Siete un trio di colossi del musical italiano, la scelta del ruoli è avvenuta naturalmente?

«In questo caso sì, questione di physique du rôle e carattere dei personaggi. Graziano è più guascone, è uomo del Sud, era perfetto come Aramis. Io anche nella vita sono più misurato, posato, Vittorio è un tipo godereccio, anche rotondetto nelle misure, non poteva che essere Porthos».

Vi lega un’amicizia ultraventennale, qual è il valore aggiunto sul palco?

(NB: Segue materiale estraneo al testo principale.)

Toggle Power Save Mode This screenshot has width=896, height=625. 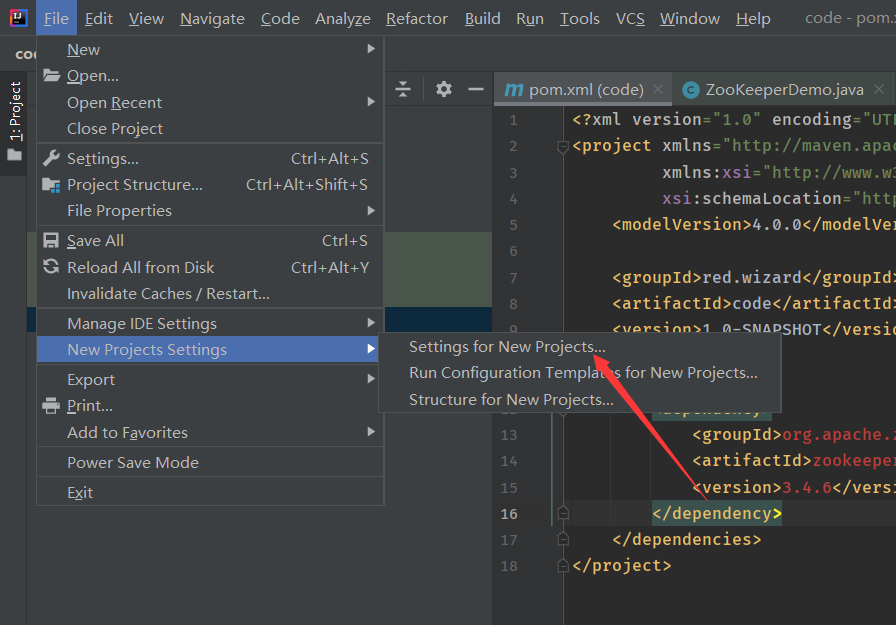pos(133,463)

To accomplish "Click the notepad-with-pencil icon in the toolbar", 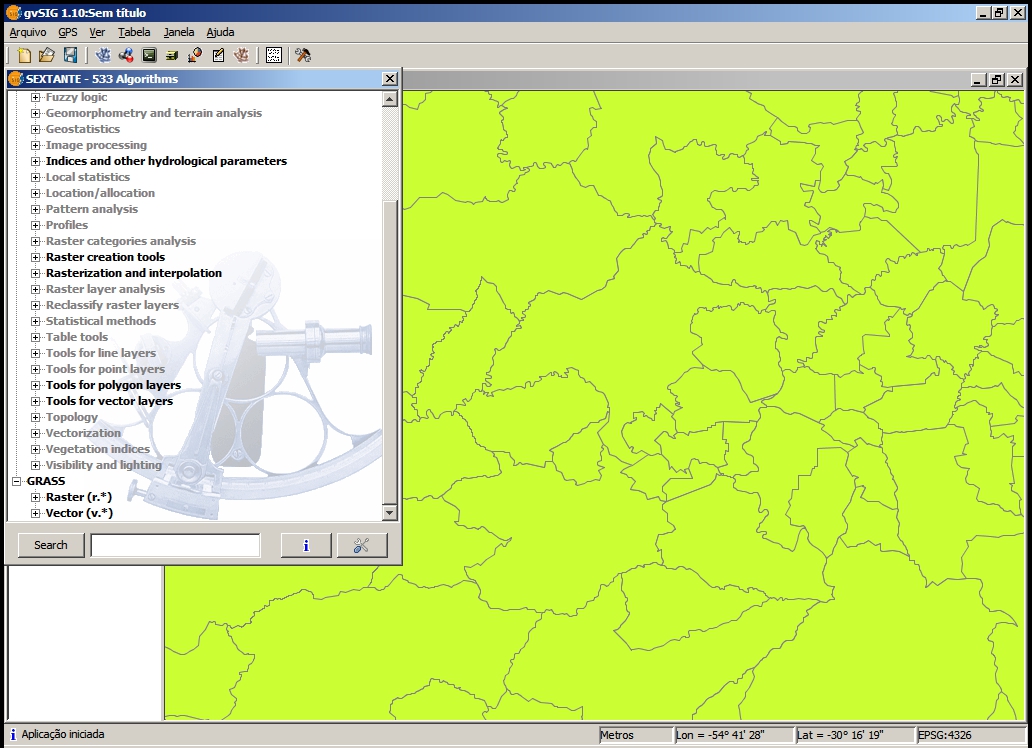I will pyautogui.click(x=218, y=55).
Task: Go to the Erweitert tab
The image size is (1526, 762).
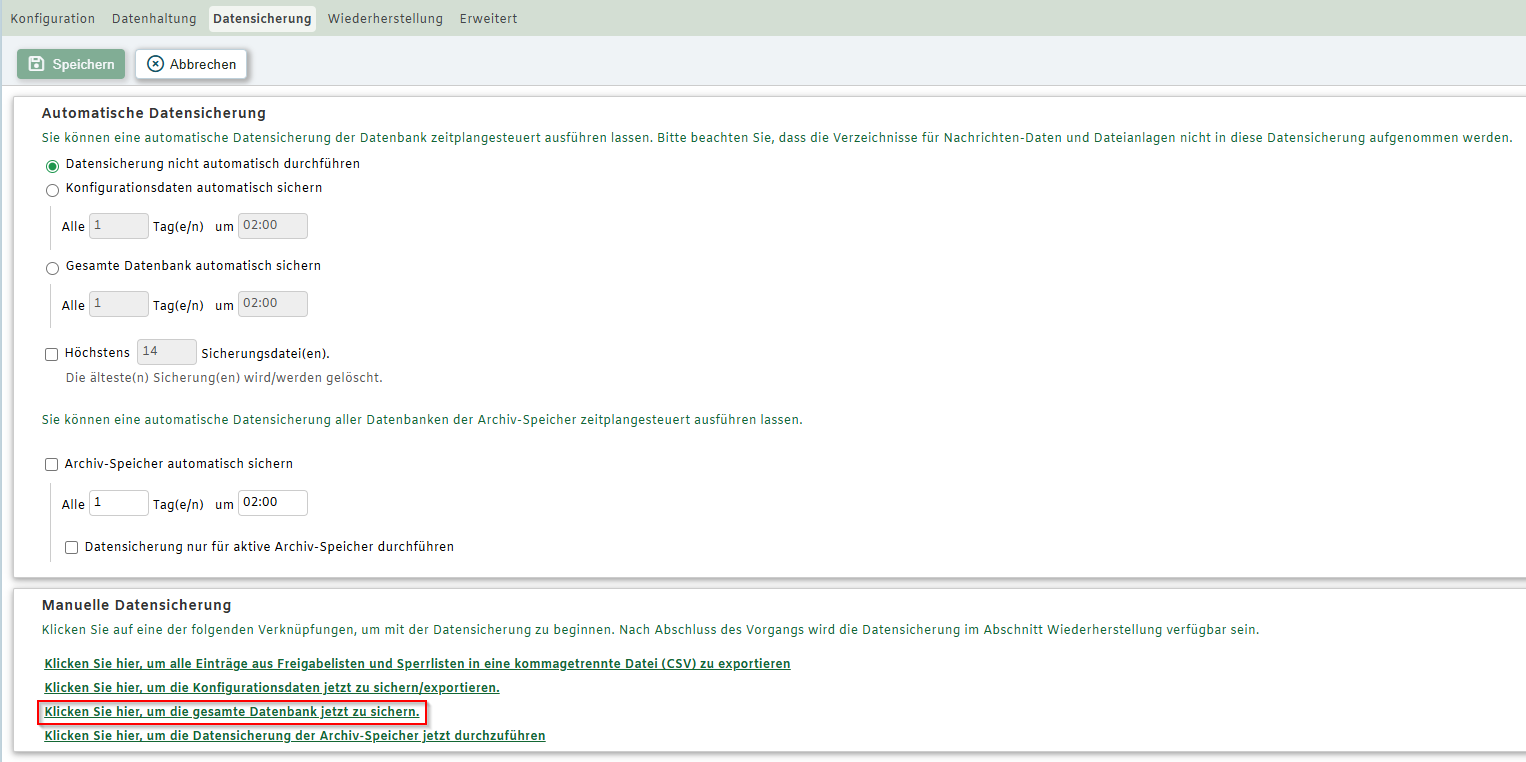Action: coord(488,19)
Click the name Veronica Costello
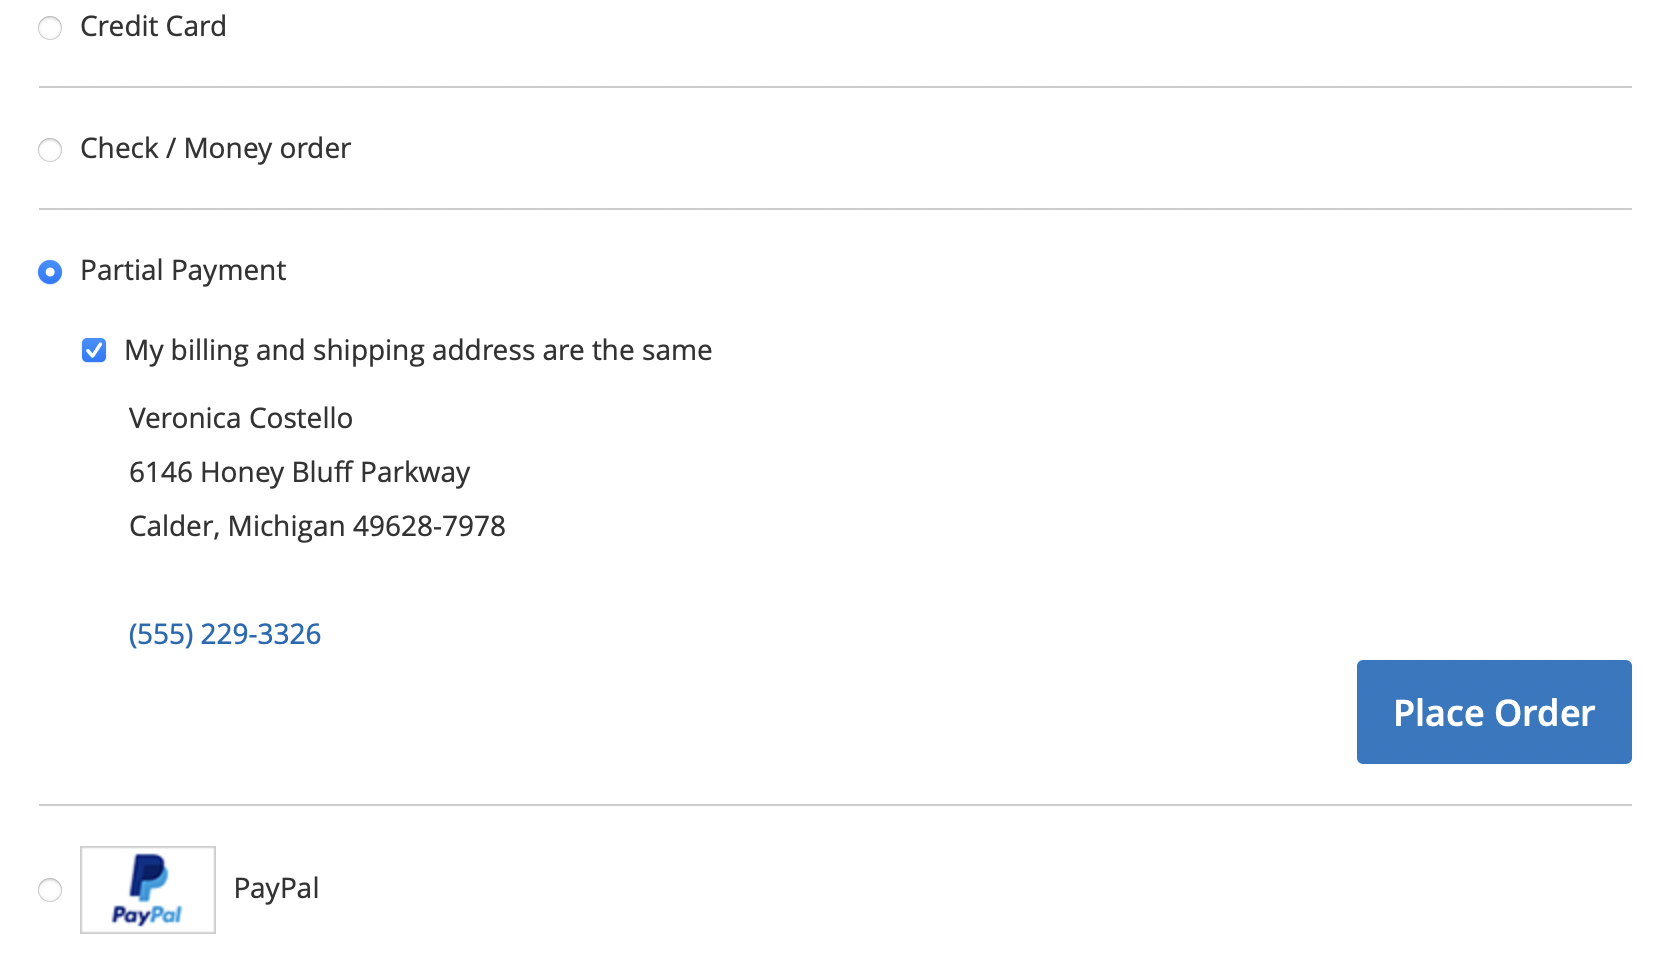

«Sono felice che abbiano accettato l’invito a prendere parte a questo spettacolo praticamente a scatola chiusa. Non ho precedenti come compositore, ed è stato bello che si siano voluti lanciare in questa avventura con me. A volte è difficile rimanere seri, condividiamo così tante cose, ma trasferiamo questo legame sul palco, e ci basta uno sguardo per capirci. Lo dico senza retorica, non ci sono invidie, atteggiamenti da primadonna, ci rispettiamo sul serio».

Sente così tanto la pressione di questo debutto, nonostante gli anni di esperienza?

«Ripeto, per me è un esordio assoluto. Il pubblico compra un biglietto senza sapere a cosa va incontro. Sono sicuro sulla bellezza dello spettacolo, poi c’è lo zoccolo duro di fan che ci seguono dai tempi di Notre-Dame, per un attimo ho avuto paura del confronto, ma alla fine sono due spettacoli completamente diversi, li accomuna solo Parigi, anche se qui siamo nell’800».

La sensibilità verso il mondo classico ce l’aveva da ragazzino?

«Divoravo libri e romanzi, mi piacevano tanto, poi la musica ha preso il sopravvento ma ho conservato quella forma di introversione che mi ha aiutato a diventare quello che sono, a vivere di questo mestiere. Benedetti siano quei momenti di solitudine. Anche per comporre quest’opera mi sono chiuso e concentrato il più possibile, figli permettendo».

Insomma, lei e Athos in cosa siete uguali e in cosa diversi?

«Siamo riflessivi, con un forte atteggiamento paterno, io sono padre, lui provava sincero affetto per D’Artagnan. Banalmente, a differenza sua, non ammazzerei nessuno».